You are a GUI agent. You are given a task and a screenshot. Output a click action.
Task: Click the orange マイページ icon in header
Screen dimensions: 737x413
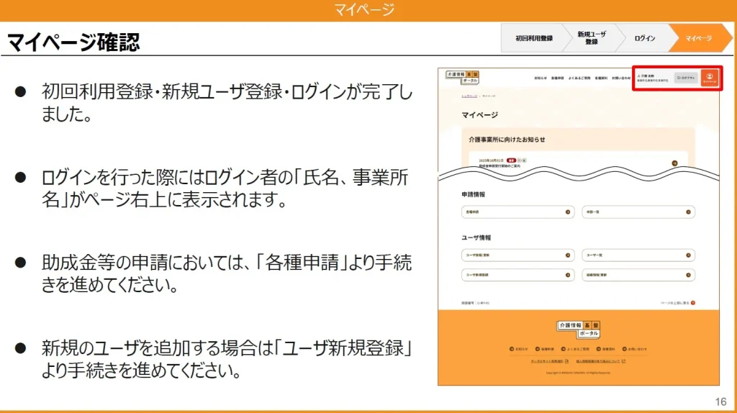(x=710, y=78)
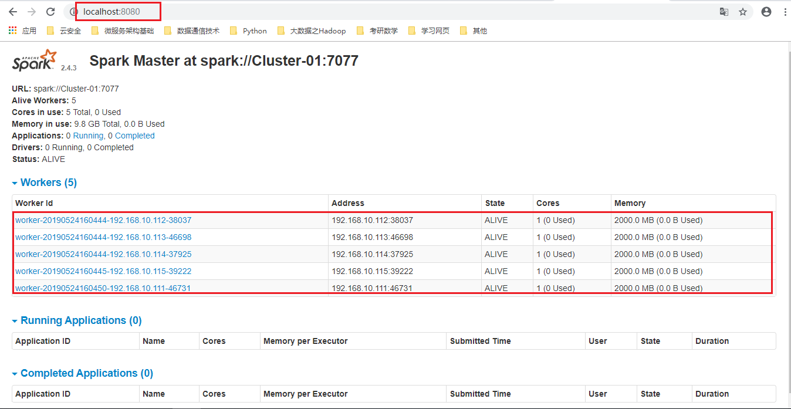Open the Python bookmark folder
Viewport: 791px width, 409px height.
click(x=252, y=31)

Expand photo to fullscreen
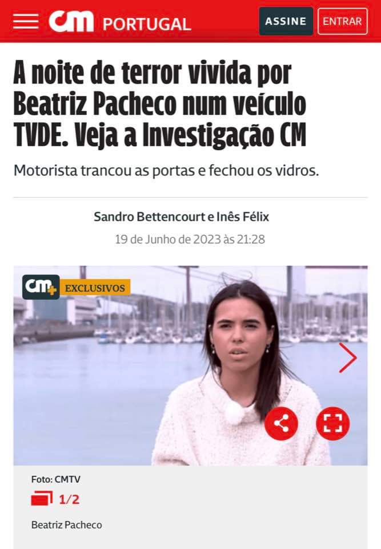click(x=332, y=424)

•••

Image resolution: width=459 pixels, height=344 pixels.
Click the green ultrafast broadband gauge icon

•••

▶ **Problem to work on**:
Working through the records, copy each line in which the word "icon" appears.

▶ **Result**:
Task: Click the orange マイページ icon in header
Click the green ultrafast broadband gauge icon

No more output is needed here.